** start EXCERPTED TEXT **

As with the Bank of England and the old Bank of North America, these private investors never paid the full agreed amount for their shares. What happened was through the fraudulent system of fractional reserve banking, the government's 20% stake which was $2,000,000 in cash, was used to make loans to its private investors to purchase the other 80% stake, £8,000,000, for this risk free investment.

Again like the Bank of England and the old Bank of North America, the name, "First Bank of the United States," was deliberately chosen to hide from the common people the fact that it was privately owned. The names of the investors in this bank were never revealed, although it is now widely believed that the Rothschilds were behind it.

Interestingly in 1790 when Alexander Hamilton proposed this bank in Congress, Mayer Amschel Rothschild made the following statement from his bank in Frankfurt, Germany,

"Let me issue and control a nation's money and I care not who writes the laws."

1796 

The First Bank of the United States had been controlling the American money supply for 5 years.

During this time the American Government has borrowed $8,200,000 from this Central Bank, and prices in the country have increased by 72%. In relation to this, Thomas Jefferson, then Secretary of State stated:
  • "I wish it were possible to obtain a single amendment to our constitution taking from the Federal Government their power of borrowing."

** end EXCERPTED TEXT **
** start INPUT **

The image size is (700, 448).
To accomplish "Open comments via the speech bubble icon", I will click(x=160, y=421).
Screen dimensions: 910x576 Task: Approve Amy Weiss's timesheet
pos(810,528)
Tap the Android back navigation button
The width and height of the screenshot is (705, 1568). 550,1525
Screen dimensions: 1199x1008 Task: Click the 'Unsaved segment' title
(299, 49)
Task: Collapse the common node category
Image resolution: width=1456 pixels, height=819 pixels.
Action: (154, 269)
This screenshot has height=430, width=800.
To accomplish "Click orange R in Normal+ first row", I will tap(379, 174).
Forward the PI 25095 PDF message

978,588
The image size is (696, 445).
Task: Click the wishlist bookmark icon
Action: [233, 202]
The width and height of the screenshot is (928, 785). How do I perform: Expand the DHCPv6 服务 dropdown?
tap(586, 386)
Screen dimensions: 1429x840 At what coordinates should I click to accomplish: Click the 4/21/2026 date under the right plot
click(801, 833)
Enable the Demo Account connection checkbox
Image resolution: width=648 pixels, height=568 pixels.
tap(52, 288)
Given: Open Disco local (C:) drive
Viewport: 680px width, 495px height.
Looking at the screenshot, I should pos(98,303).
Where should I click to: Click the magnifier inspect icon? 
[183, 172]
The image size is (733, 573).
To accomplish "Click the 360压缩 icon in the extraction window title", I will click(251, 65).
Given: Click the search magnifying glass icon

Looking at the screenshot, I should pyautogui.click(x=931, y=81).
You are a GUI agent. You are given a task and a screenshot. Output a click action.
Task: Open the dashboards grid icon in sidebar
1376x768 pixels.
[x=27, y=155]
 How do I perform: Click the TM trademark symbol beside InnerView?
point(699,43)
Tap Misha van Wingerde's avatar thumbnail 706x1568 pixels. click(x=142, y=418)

** end INPUT **

### WRITTEN INSTRUCTION 1:
In the entries, begin at the line that has "How do I perform: Click" and stop at the end of the entries, including both ends. Write those lines out again, requests included, and multiply every coordinate in the answers by 0.5, rounding to whole numbers with halves rounded up.
### WRITTEN INSTRUCTION 2:
Carry on the passage about the First Bank of the United States from the point where it stops.
The passage and the entries were taken from unrelated sources.

### TASK OUTPUT 1:
 How do I perform: Click the TM trademark symbol beside InnerView?
point(350,22)
Tap Misha van Wingerde's avatar thumbnail 706x1568 pixels. click(x=71, y=209)

### TASK OUTPUT 2:
1798

Mayer Amschel Rothschild sends his son, Nathan, at the age of 21, to England with a sum of money equivalent to £20,000, to set up a money changers there.

1800

In France, the Bank of France was set up.

However Napoleon decided France had to break free of the debt and he therefore never trusted this bank. He declared that when a government is dependent on bankers for money, it is the bankers and not the government leaders that are in control.

Napoleon said:
  • "The hand that gives is among the hand that takes. Money has no motherland, financiers are without patriotism and without decency, their sole object is gain."

1803

Thomas Jefferson was now US President and President Jefferson struck a deal with Napoleon in France.

The United States would give Napoleon $3,000,000 of gold in exchange for a huge chunk of territory west of the Mississippi River. This was called the Louisiana purchase.

Napoleon used this gold to put together an army. He then used this army to set off across Europe where he began to conquer everything in his path.

The Bank of England quickly rose to oppose Napoleon and financed every nation in his path, profiteering from the war.

Prussia, Austria, and then finally Russia all went heavily into debt in a futile attempt to stop Napoleon.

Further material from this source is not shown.